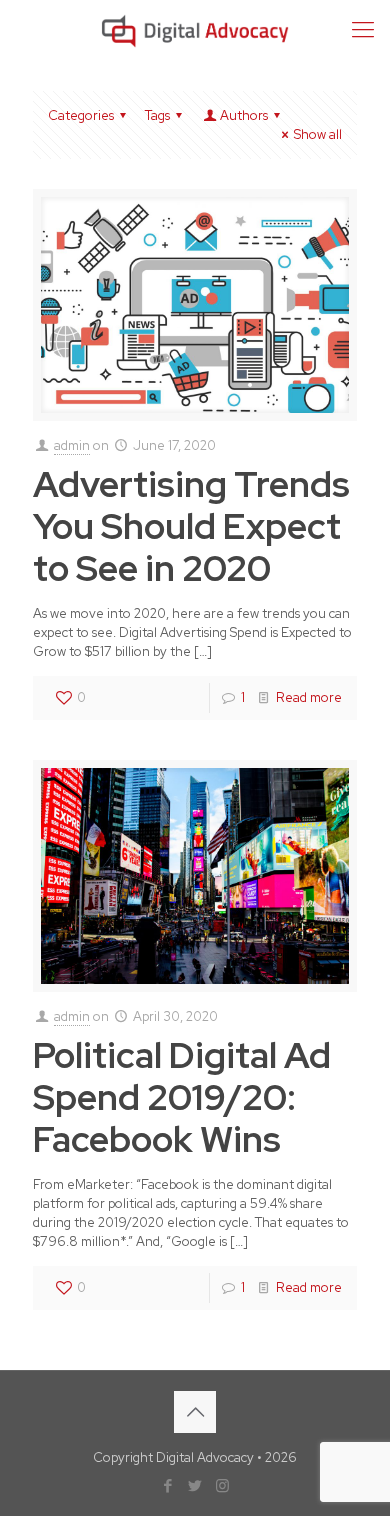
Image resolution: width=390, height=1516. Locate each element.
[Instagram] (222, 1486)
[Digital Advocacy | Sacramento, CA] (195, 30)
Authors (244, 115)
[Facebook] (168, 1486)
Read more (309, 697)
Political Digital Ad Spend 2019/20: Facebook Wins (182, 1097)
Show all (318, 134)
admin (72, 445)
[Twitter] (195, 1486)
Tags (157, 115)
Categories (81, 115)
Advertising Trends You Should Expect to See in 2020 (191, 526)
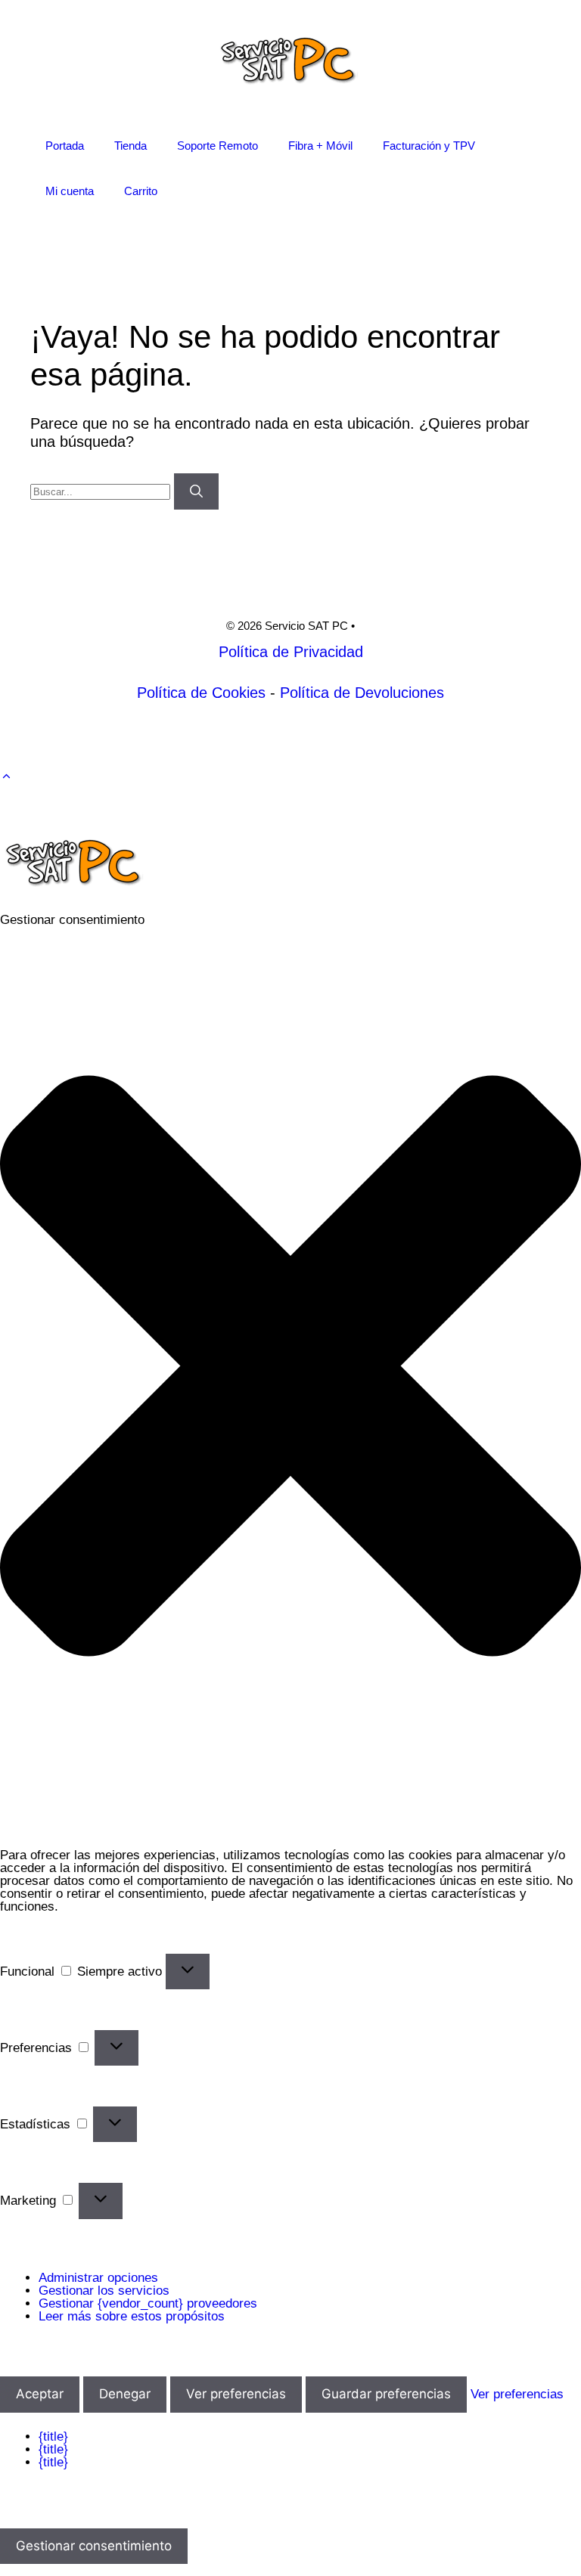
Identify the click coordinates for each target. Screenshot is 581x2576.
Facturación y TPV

- TASK GOAL
Retype exactly, please, the span from the line holding "Show all (318, 134)" through the closing line of the data, both ends included, without the pictures.

- ANSWER BELOW
Show all (318, 134)
admin (72, 445)
[Twitter] (195, 1486)
Tags (157, 115)
Categories (81, 115)
Advertising Trends You Should Expect to See in 2020 (191, 526)
Identify the click coordinates for each target. Screenshot is 581x2576.
Facturación y TPV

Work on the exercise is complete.